Marcelo Siena, presidente do Conselho Consultivo da Anatel. À direita, Elisan Costa, provedor em Curitiba, aposta em preços competitivos
Nos últimos 12 meses, a base de clientes de banda larga cresceu 49%, com a entrada de 15,5 milhões de usuários. A pesquisa da Associação Brasileira de Telecomunicações (Telebrasil) revela ainda que, entre janeiro e junho, foram ativadas 8,5 milhões de novas conexões. Com o resultado, o setor fechou o semestre com 43,7 milhões de acessos. A banda larga móvel cresceu 67% no período, chegando a 27,9 milhões de acessos em junho de 2011. As estatísticas deverão apresentar maior crescimento a partir de outubro quando já estará disponível o acesso à internet com preços de R$ 35 por 1 Megabyte de velocidade, como está previsto no Plano Nacional de Banda Larga (PNBL).

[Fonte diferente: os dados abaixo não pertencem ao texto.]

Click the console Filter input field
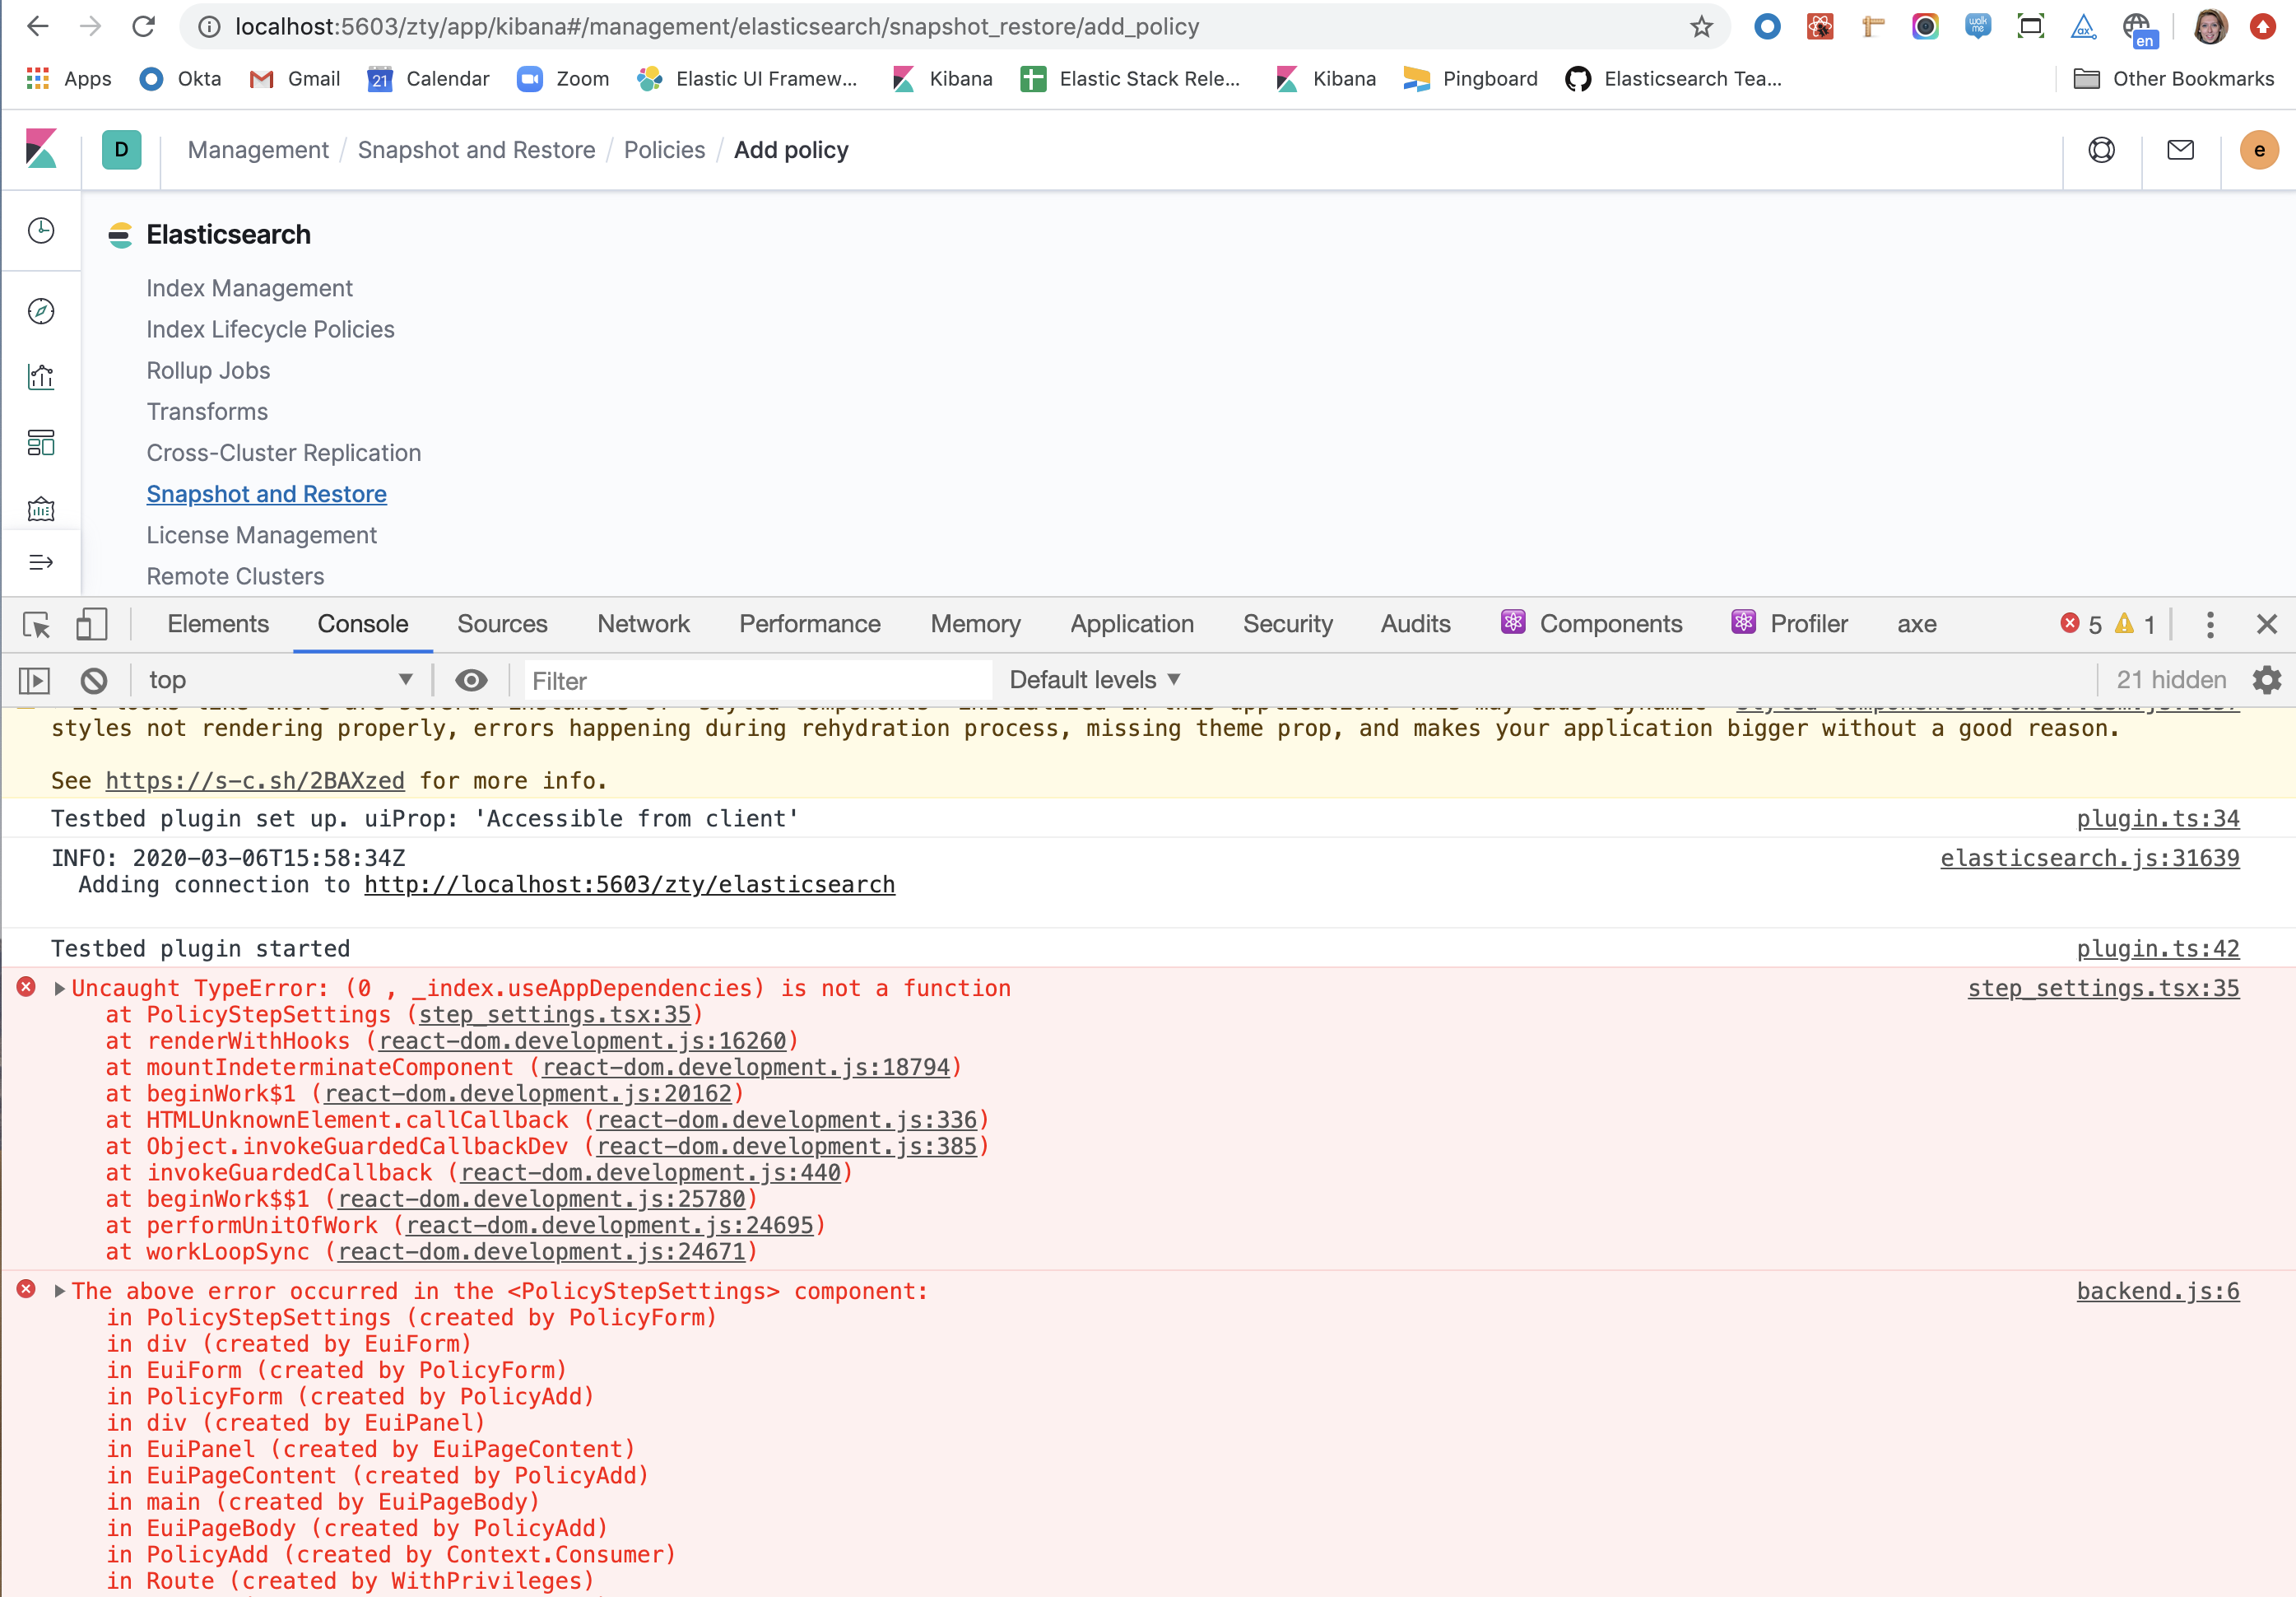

A popularização do acesso à internet tem sido encarada pelos pequenos provedores como uma oportunidade de negócios. Eles já começaram a discutir estratégias para aproveitar o momento em encontros coordenados pela Redetelesul, criada em 2007, na cidade de Maringá, e que reúne provedores do Paraná, Santa Catarina e Mato Grosso do Sul. O mais recente aconteceu nesta quarta-feira (27), em Curitiba, na sede da Associação Comercial do Paraná. O presidente da entidade, Marcelo Siena, e que também preside o Conselho Consultivo da Anatel - Agência Nacional de Telecomunicações, acredita que a internet popular vai aquecer o mercado, o que será muito oportuno aos provedores, porque na cadeia de acesso à rede mundial de computadores, eles são os responsáveis pelo acesso para o usuário final.
Outro dado que reforça a importância dos provedores na cadeia de acesso à internet diz respeito a uma pesquisa realizada pelo Comitê Gestor da Internet no Brasil. De acordo com Siena, o levantamento mostrou que 14% dos acessos à banda larga são feitos por meio dos pequenos provedores. O estudo envolveu 24 mil domicílios em todas as regiões do Brasil e abordou infraestrutura tecnológica nos domicílios brasileiros, perfil dos usuários de computador e internet, mobilidade e portabilidade. Siena destaca que o percentual é muito expressivo, pois equivale a dizer que se todos os provedores se unissem numa empresa, por exemplo, formariam a quarta maior operadora do país.
De acordo com Elisan Costa, do provedor Curitiba Telecom, este é o momento de os empresários do setor discutirem estratégias para ajustar custos de links, aumentar velocidade ofertada aos clientes, realizar ações para fixação da marca junto ao público em geral e diversificar opções de planos. Num prazo de três semanas, a Curitiba Telecom em conjunto com mais 20 empresários lança o serviço de acesso à internet direcionado as classes C, D e E, com preço competitivo e em patamares inferiores aos do Plano Nacional de Banda Larga, informa Elisan. O provedor também afirma que o serviço vem agregar diferenciais, tudo dentro dos parâmetros do PNBL e em conformidade com as regras ditadas pelo Comitê Gestor da Internet no Brasil.
Os provedores que participaram do encontro em Curitiba também tiveram a oportunidade de conhecer os benefícios oferecidos pela Redetelesul, que começou as atividades com 12 associados e hoje já reúne mais de 200. Os provedores têm acesso a inúmeros serviços personalizados nas áreas técnica, jurídica, tributária e operacional. Siena, que também preside o Conselho Nacional de Provedores de serviço de Internet - Conapsi, que reúne 11 entidades similares à Redetelesul, informa ainda que a mais recente luta dos provedores é participar da criação do marco civil da internet.